[Collected data entries]

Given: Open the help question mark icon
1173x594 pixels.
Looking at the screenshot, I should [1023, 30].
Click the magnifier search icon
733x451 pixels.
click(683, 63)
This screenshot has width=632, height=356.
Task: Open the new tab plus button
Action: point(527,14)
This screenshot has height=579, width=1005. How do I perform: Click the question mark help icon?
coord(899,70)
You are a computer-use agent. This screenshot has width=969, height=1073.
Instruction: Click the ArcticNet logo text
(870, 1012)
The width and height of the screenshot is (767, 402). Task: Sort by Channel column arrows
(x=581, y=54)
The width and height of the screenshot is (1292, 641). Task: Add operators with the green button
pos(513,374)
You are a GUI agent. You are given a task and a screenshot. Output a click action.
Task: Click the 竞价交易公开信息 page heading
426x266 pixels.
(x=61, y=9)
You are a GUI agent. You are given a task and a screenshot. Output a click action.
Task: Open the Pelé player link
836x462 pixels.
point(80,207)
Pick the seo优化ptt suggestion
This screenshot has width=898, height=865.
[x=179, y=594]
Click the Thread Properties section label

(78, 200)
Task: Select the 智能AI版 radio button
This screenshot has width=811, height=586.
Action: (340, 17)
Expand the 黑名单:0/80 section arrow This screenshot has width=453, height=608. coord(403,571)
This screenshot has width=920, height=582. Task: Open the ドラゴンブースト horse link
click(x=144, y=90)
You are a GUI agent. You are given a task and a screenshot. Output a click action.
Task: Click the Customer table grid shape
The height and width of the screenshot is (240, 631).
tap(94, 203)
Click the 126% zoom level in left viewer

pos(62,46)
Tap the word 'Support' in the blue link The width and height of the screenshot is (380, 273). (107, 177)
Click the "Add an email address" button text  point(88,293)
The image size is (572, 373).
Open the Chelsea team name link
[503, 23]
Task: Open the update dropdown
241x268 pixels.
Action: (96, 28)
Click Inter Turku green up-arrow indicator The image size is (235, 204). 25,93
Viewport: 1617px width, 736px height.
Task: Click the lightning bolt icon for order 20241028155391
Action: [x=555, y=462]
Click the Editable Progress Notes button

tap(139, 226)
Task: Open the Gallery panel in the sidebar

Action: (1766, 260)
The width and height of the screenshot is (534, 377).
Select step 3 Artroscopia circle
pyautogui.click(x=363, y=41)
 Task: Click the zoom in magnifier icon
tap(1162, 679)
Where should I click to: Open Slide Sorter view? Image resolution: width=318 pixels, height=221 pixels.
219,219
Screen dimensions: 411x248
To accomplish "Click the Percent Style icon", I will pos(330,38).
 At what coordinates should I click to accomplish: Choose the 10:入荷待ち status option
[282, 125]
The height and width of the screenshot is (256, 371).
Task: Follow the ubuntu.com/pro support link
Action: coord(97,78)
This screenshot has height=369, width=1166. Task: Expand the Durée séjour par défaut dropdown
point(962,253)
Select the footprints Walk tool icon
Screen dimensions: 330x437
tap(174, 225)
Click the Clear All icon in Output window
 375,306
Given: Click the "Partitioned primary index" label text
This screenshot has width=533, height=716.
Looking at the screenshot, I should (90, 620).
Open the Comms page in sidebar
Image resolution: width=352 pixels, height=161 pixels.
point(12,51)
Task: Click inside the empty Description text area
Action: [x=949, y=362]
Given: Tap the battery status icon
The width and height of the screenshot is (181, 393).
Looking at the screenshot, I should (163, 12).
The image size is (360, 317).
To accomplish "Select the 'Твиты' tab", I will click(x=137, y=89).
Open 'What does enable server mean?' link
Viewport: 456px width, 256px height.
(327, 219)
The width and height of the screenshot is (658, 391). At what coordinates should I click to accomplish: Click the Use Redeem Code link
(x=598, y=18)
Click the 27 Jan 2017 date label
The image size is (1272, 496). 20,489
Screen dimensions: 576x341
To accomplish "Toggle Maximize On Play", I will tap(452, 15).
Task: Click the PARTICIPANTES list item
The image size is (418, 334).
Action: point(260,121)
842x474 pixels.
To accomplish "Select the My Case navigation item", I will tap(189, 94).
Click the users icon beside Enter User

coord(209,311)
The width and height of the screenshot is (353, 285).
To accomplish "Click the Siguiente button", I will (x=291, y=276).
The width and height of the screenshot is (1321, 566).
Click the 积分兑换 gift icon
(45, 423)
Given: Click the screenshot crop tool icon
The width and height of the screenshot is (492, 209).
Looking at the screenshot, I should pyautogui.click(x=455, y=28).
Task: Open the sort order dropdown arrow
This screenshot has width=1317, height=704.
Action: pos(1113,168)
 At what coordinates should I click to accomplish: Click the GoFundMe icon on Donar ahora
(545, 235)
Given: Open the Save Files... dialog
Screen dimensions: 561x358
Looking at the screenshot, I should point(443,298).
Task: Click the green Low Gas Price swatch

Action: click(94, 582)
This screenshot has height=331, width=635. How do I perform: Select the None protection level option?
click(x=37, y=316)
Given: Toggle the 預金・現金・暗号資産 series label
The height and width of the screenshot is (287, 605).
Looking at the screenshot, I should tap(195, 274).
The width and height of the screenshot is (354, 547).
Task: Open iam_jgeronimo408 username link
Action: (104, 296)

● **What to produce**: What is needed is an exact transcription of every record above.

● **Expected answer**:
Given: Open the help question mark icon
1173x594 pixels.
Looking at the screenshot, I should [1023, 30].
Click the magnifier search icon
733x451 pixels.
click(683, 63)
This screenshot has width=632, height=356.
Task: Open the new tab plus button
Action: point(527,14)
This screenshot has height=579, width=1005. How do I perform: Click the question mark help icon?
coord(899,70)
You are a computer-use agent. This screenshot has width=969, height=1073.
Instruction: Click the ArcticNet logo text
(870, 1012)
The width and height of the screenshot is (767, 402). Task: Sort by Channel column arrows
(x=581, y=54)
The width and height of the screenshot is (1292, 641). Task: Add operators with the green button
pos(513,374)
You are a GUI agent. You are given a task and a screenshot. Output a click action.
Task: Click the 竞价交易公开信息 page heading
426x266 pixels.
(x=61, y=9)
You are a GUI agent. You are given a task and a screenshot. Output a click action.
Task: Open the Pelé player link
836x462 pixels.
point(80,207)
Pick the seo优化ptt suggestion
This screenshot has width=898, height=865.
[x=179, y=594]
Click the Thread Properties section label

(78, 200)
Task: Select the 智能AI版 radio button
This screenshot has width=811, height=586.
Action: (340, 17)
Expand the 黑名单:0/80 section arrow This screenshot has width=453, height=608. coord(403,571)
This screenshot has width=920, height=582. Task: Open the ドラゴンブースト horse link
click(x=144, y=90)
You are a GUI agent. You are given a task and a screenshot. Output a click action.
Task: Click the Customer table grid shape
The height and width of the screenshot is (240, 631).
tap(94, 203)
Click the 126% zoom level in left viewer

pos(62,46)
Tap the word 'Support' in the blue link The width and height of the screenshot is (380, 273). (107, 177)
Click the "Add an email address" button text  point(88,293)
The image size is (572, 373).
Open the Chelsea team name link
[503, 23]
Task: Open the update dropdown
241x268 pixels.
Action: (96, 28)
Click Inter Turku green up-arrow indicator The image size is (235, 204). 25,93
Viewport: 1617px width, 736px height.
Task: Click the lightning bolt icon for order 20241028155391
Action: [x=555, y=462]
Click the Editable Progress Notes button

tap(139, 226)
Task: Open the Gallery panel in the sidebar

Action: (1766, 260)
The width and height of the screenshot is (534, 377).
Select step 3 Artroscopia circle
pyautogui.click(x=363, y=41)
 Task: Click the zoom in magnifier icon
tap(1162, 679)
Where should I click to: Open Slide Sorter view? Image resolution: width=318 pixels, height=221 pixels.
219,219
Screen dimensions: 411x248
To accomplish "Click the Percent Style icon", I will pos(330,38).
 At what coordinates should I click to accomplish: Choose the 10:入荷待ち status option
[282, 125]
The height and width of the screenshot is (256, 371).
Task: Follow the ubuntu.com/pro support link
Action: coord(97,78)
This screenshot has height=369, width=1166. Task: Expand the Durée séjour par défaut dropdown
point(962,253)
Select the footprints Walk tool icon
Screen dimensions: 330x437
tap(174, 225)
Click the Clear All icon in Output window
 375,306
Given: Click the "Partitioned primary index" label text
This screenshot has width=533, height=716.
Looking at the screenshot, I should (90, 620).
Open the Comms page in sidebar
Image resolution: width=352 pixels, height=161 pixels.
point(12,51)
Task: Click inside the empty Description text area
Action: [x=949, y=362]
Given: Tap the battery status icon
The width and height of the screenshot is (181, 393).
Looking at the screenshot, I should (163, 12).
The image size is (360, 317).
To accomplish "Select the 'Твиты' tab", I will click(x=137, y=89).
Open 'What does enable server mean?' link
Viewport: 456px width, 256px height.
(327, 219)
The width and height of the screenshot is (658, 391). At what coordinates should I click to accomplish: Click the Use Redeem Code link
(x=598, y=18)
Click the 27 Jan 2017 date label
The image size is (1272, 496). 20,489
Screen dimensions: 576x341
To accomplish "Toggle Maximize On Play", I will tap(452, 15).
Task: Click the PARTICIPANTES list item
The image size is (418, 334).
Action: point(260,121)
842x474 pixels.
To accomplish "Select the My Case navigation item", I will tap(189, 94).
Click the users icon beside Enter User

coord(209,311)
The width and height of the screenshot is (353, 285).
To accomplish "Click the Siguiente button", I will (x=291, y=276).
The width and height of the screenshot is (1321, 566).
Click the 积分兑换 gift icon
(45, 423)
Given: Click the screenshot crop tool icon
The width and height of the screenshot is (492, 209).
Looking at the screenshot, I should pyautogui.click(x=455, y=28).
Task: Open the sort order dropdown arrow
This screenshot has width=1317, height=704.
Action: pos(1113,168)
 At what coordinates should I click to accomplish: Click the GoFundMe icon on Donar ahora
(545, 235)
Given: Open the Save Files... dialog
Screen dimensions: 561x358
Looking at the screenshot, I should point(443,298).
Task: Click the green Low Gas Price swatch

Action: click(94, 582)
This screenshot has height=331, width=635. How do I perform: Select the None protection level option?
click(x=37, y=316)
Given: Toggle the 預金・現金・暗号資産 series label
The height and width of the screenshot is (287, 605).
Looking at the screenshot, I should tap(195, 274).
The width and height of the screenshot is (354, 547).
Task: Open iam_jgeronimo408 username link
Action: (104, 296)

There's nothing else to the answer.